The records:

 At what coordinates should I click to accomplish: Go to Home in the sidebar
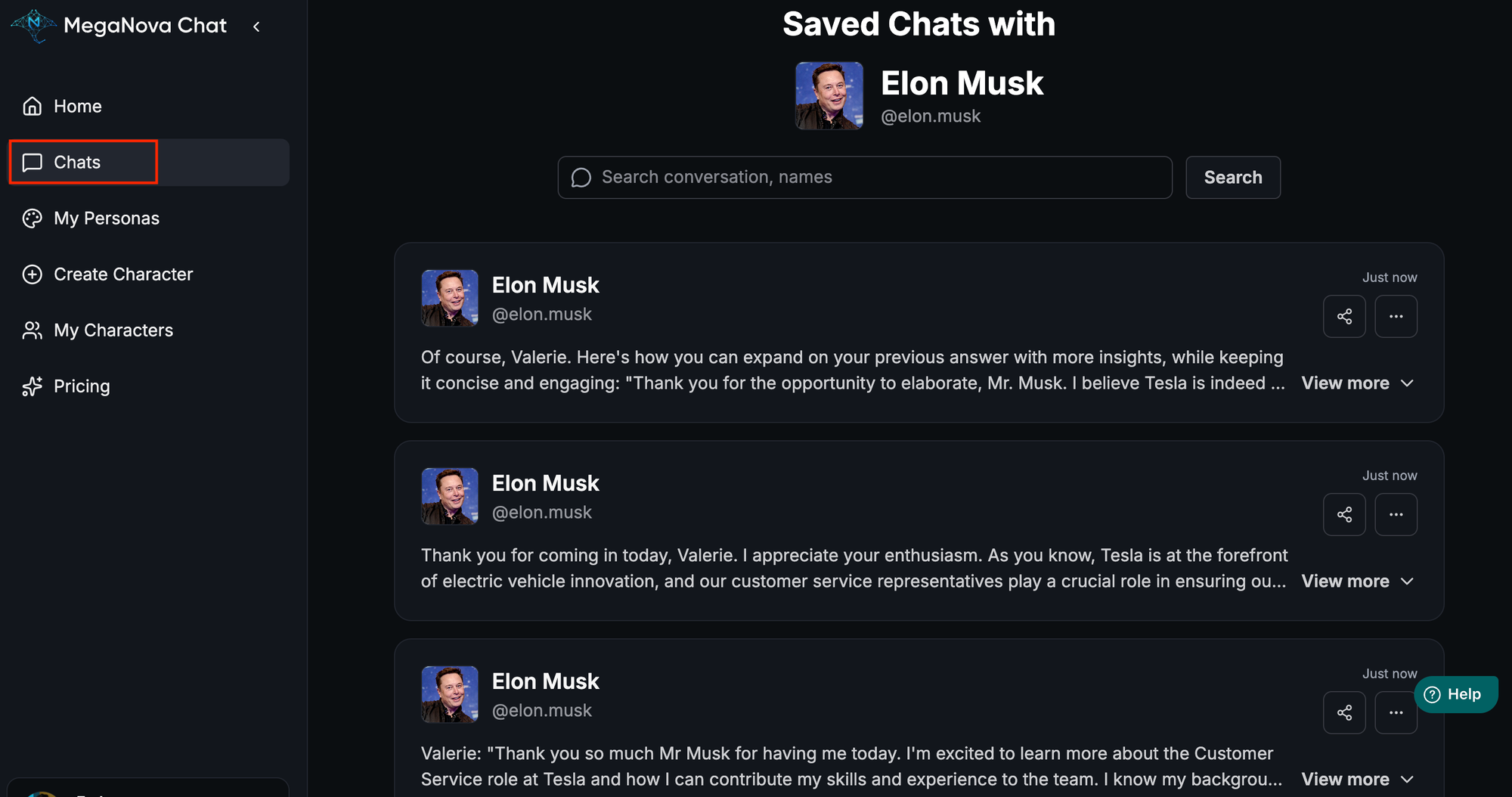pos(77,107)
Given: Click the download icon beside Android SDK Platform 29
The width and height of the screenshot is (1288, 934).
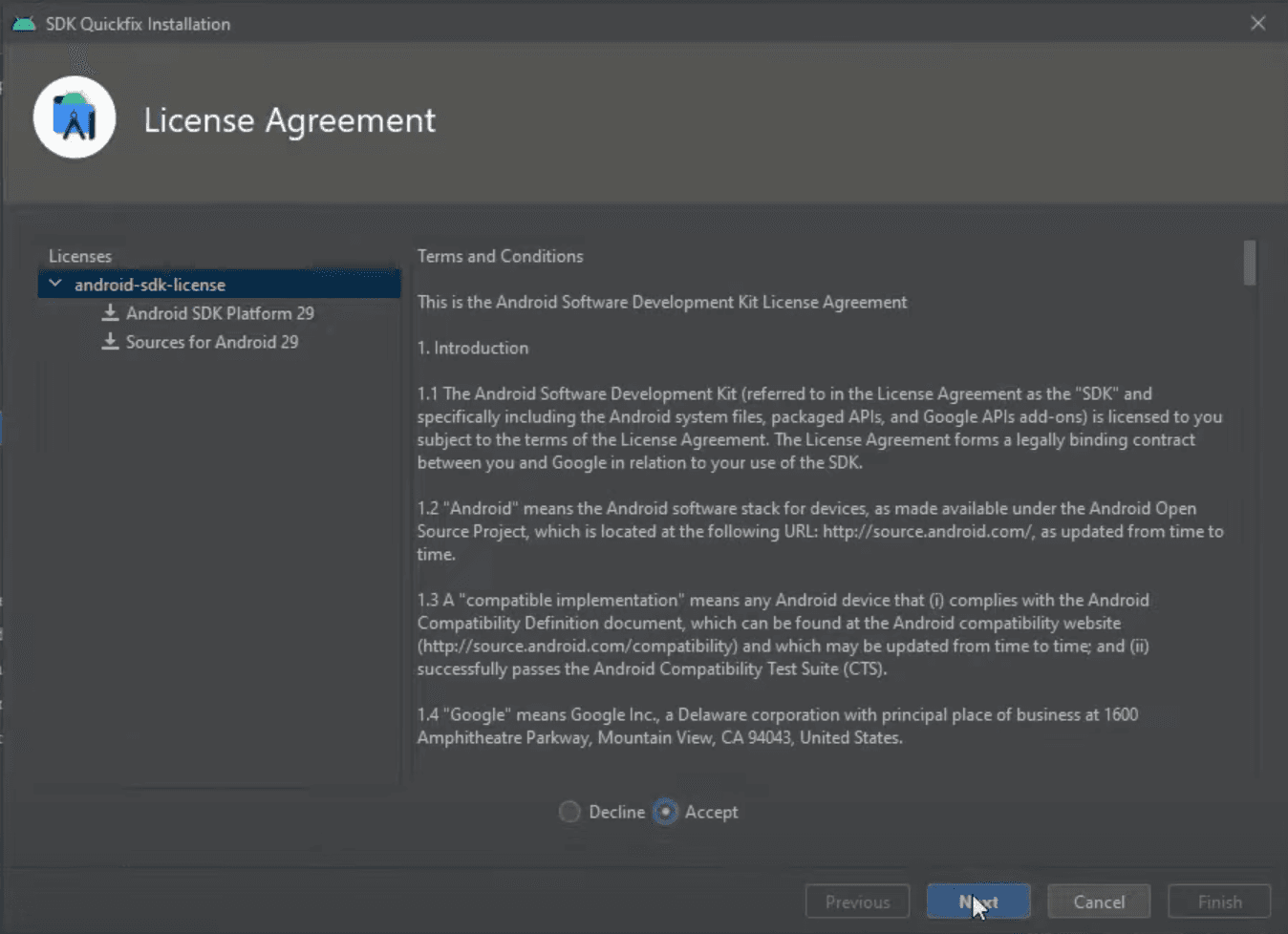Looking at the screenshot, I should 111,312.
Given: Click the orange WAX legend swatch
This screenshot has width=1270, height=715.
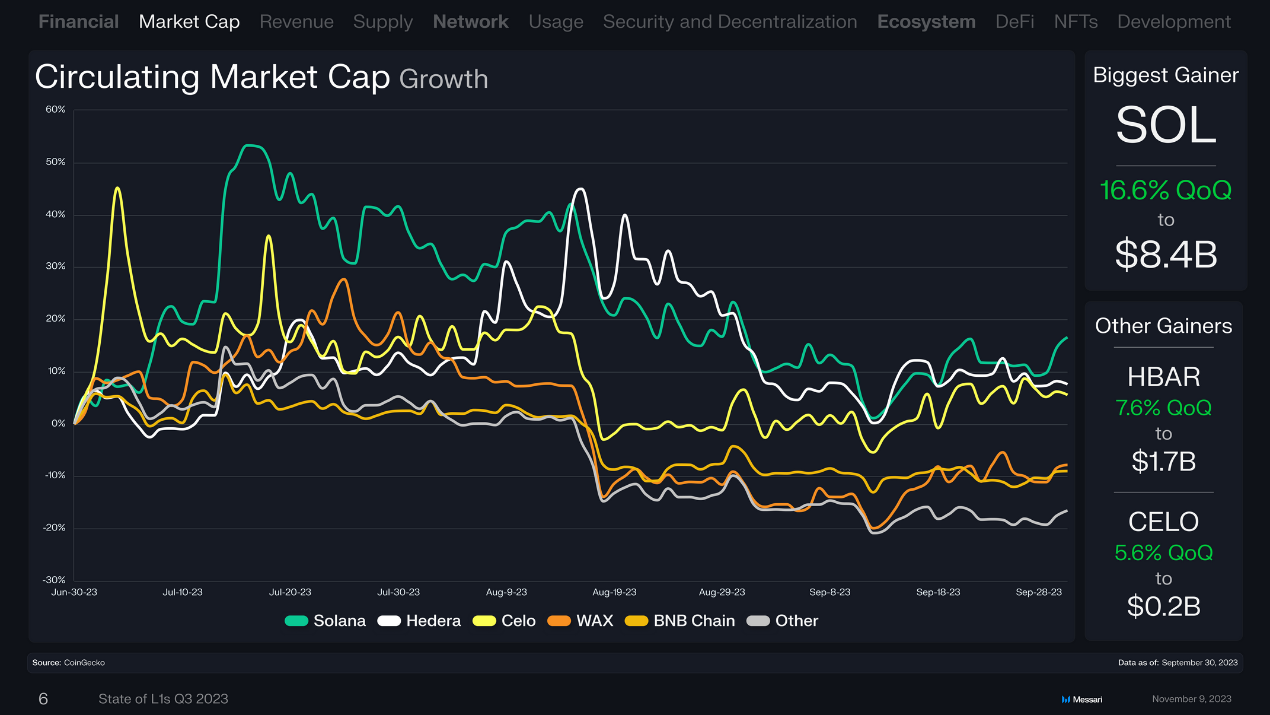Looking at the screenshot, I should point(559,621).
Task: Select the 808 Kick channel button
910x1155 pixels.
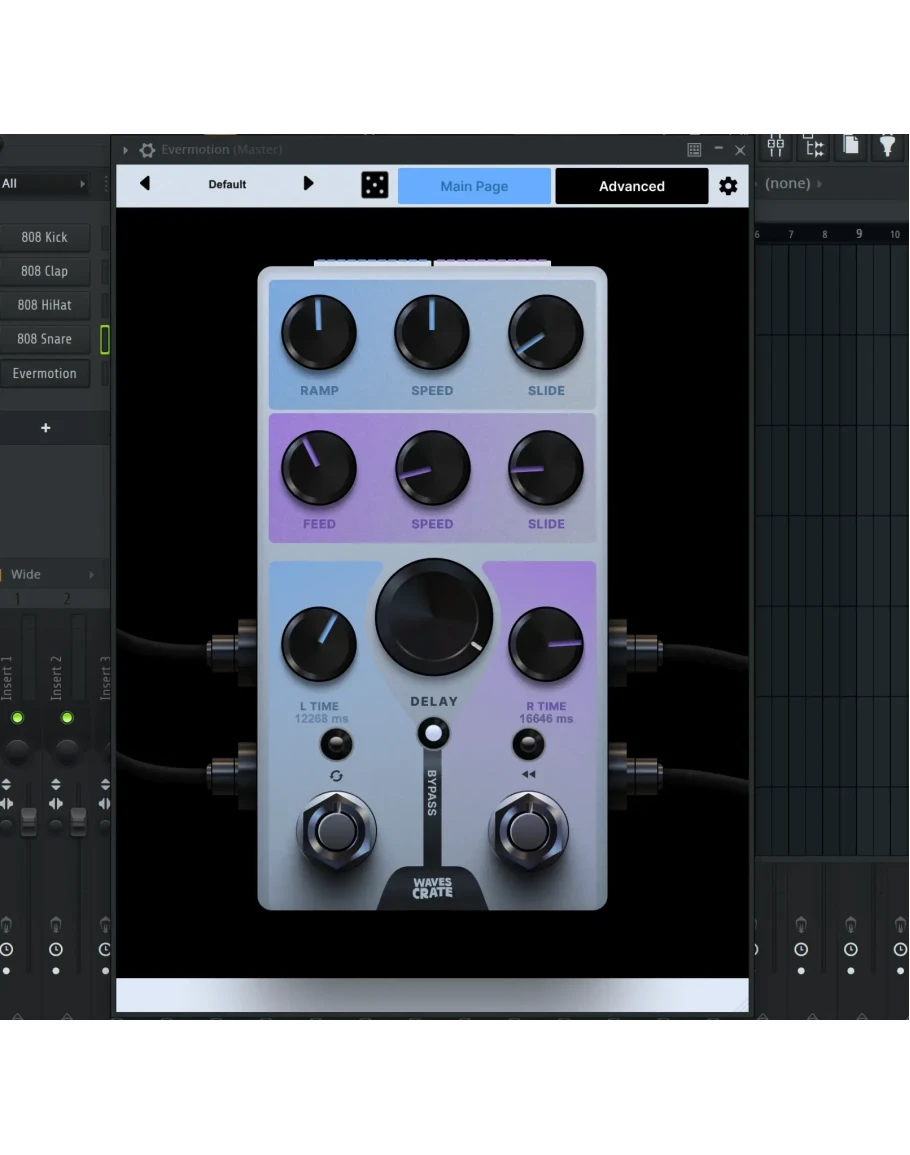Action: (x=45, y=238)
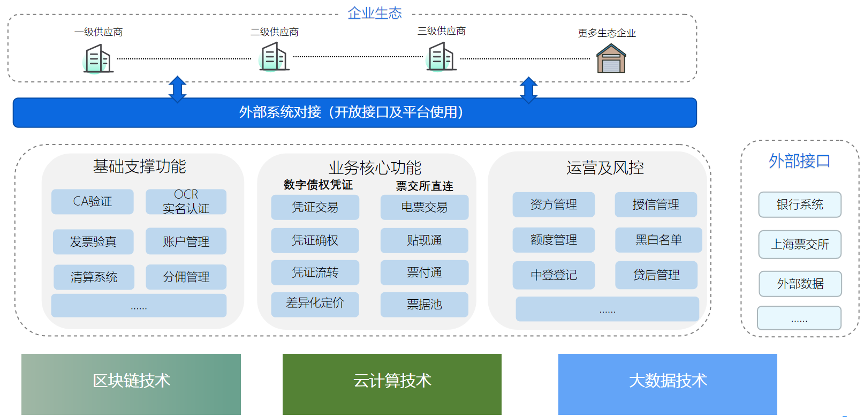This screenshot has height=418, width=864.
Task: Click the 二级供应商 building icon
Action: [x=274, y=56]

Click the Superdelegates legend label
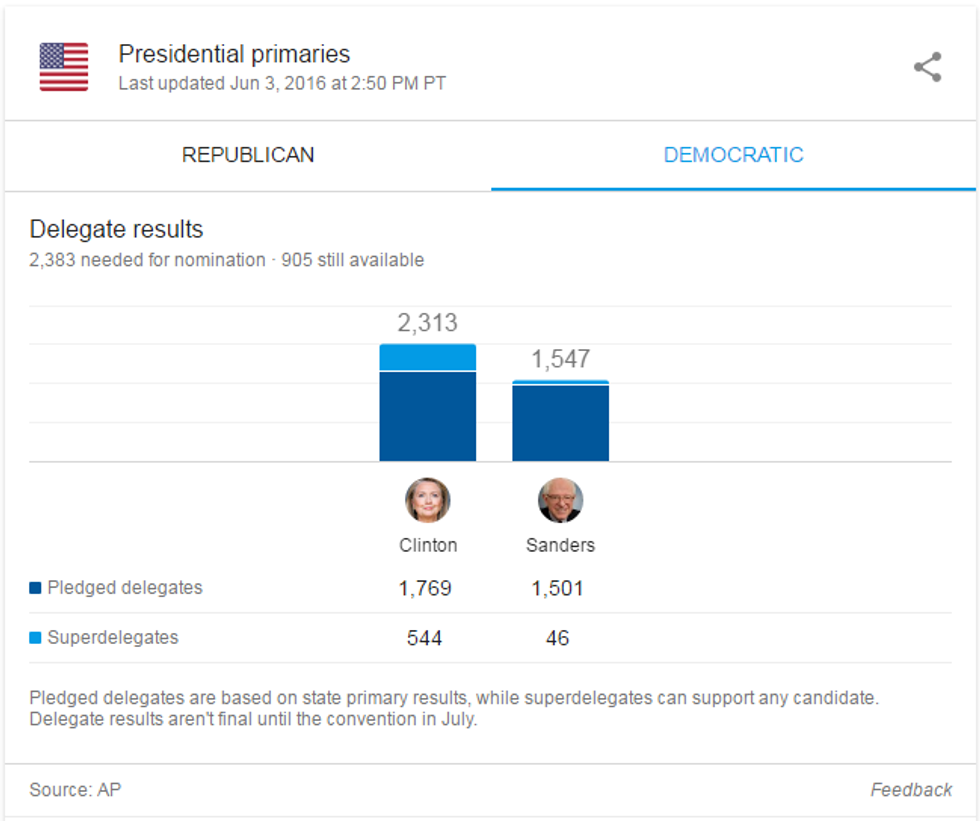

Brief:
Lines containing the word "legend" are to be counted in the listing; state their number alone.

Solution to this exercise:
2